● **Exercise**: The records below should be copied in full, exactly as shown.

● **Input records**:
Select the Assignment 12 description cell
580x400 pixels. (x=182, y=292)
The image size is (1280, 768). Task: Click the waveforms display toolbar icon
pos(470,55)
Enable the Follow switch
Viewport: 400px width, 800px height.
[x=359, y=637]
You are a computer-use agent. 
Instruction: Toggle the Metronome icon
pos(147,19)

● **Task solution**:
Select the Assignment 12 description cell
580x400 pixels. (x=182, y=292)
The image size is (1280, 768). Task: Click the waveforms display toolbar icon
pos(470,55)
Enable the Follow switch
Viewport: 400px width, 800px height.
[x=359, y=637]
You are a computer-use agent. 
Instruction: Toggle the Metronome icon
pos(147,19)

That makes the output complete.